We have seen many LBLs that have performed poorly or failed due to having a poor, or no market feasibility foundation. Most often, this results from entrepreneurs who perform their own market feasibility analysis and project both attendance and per capita expenditures when they have no experience nor firm basis on which to:

  • Determine exactly what the geographic market area will be
  • Understand how to interpret the demographics and socioeconomics of the market population
  • Determine the impact of competition (entrepreneurs, due to their belief in their business concept, tend to discount competition even when it is real)
  • Understand how to interpret all the above to determine the best type, mix, and size of the LBL to best match its market
  • Understand how to interpret all the above to derive attendance and per capita projections

We have actually seen LBL entrepreneurs waive a set of demographic reports of some ring areas surrounding their site in their hands, claiming that constituted a market feasibility study.

Another error we often see in LBL business plans is totally unrealistic (too low) cost projections, often based on using generic square-foot estimates to project building and other costs. Without a preliminary plan with sufficient finish scope descriptions that a general contractor can use to develop a construction cost estimate and a very detailed cost estimate of all equipment, furniture, fixtures, soft and start-up costs, any cost estimate will basically amount to mush.

We often see entrepreneurs try to launch their LBEs with nothing but a completely self-prepared business plan and no capital. We can say with 99% certainty that such projects have no hope of ever becoming a reality. One reason is that banks and investors want credible market studies, cost estimates and economic feasibility projections prepared by experienced industry professionals. Secondly, investors want to see the entrepreneurs have substantial financial risk, in the form of capital investment, in the project.

A good business plan will usually run about 40 pages long and include an executive summary of no more than two pages. This isn't something that can be accomplished in a few days or weeks. The successful business plans (meaning the ones that resulted in funding and a well-executed business) we have worked with clients to produce have taken anywhere from two to four months to write, edit, edit, edit, proof, proof and finalize.

Having a convincing and readable story is essential, but typos and spelling mistakes will quickly doom a business plan. Financiers and investors find it hard to have any confidence in an entrepreneur's ability to execute a successful business if they can't deliver a business plan free of errors.
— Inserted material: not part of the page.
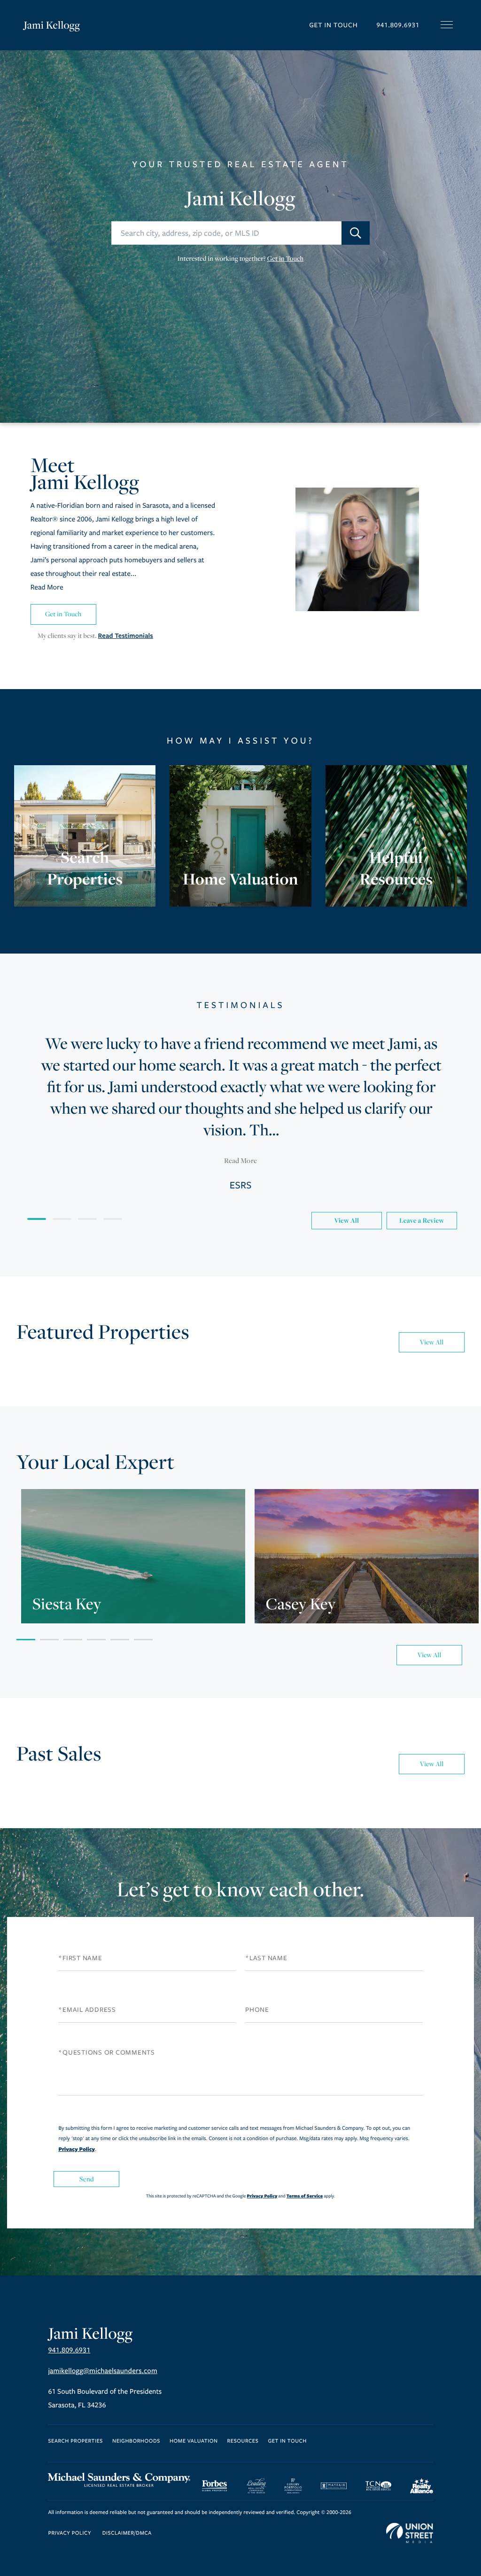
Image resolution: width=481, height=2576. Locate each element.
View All (346, 1220)
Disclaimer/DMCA (127, 2533)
It just won't come off as professional.

It takes money to find money. A market feasibility study, detailed cost estimates and pro forma financial projections required for a credible business plan cost money when prepared by an industry expert. A deposit or option payment is usually required to secure a contract or option on a site. Special engineering or environmental studies may be required to determine site development issues and costs. For your investors, you will probably need an offering memorandum that complies with state and federal securities laws and regulations, which will require you to hire a securities attorney. Be prepared to spend anywhere from $40,000 to $100,000+, depending on the type, size and location of the project, to get all this done and be in a position to start begging for the money.

A business plan is the first step to launching an LBL business. With comprehensive preparation, it will become your blueprint for success.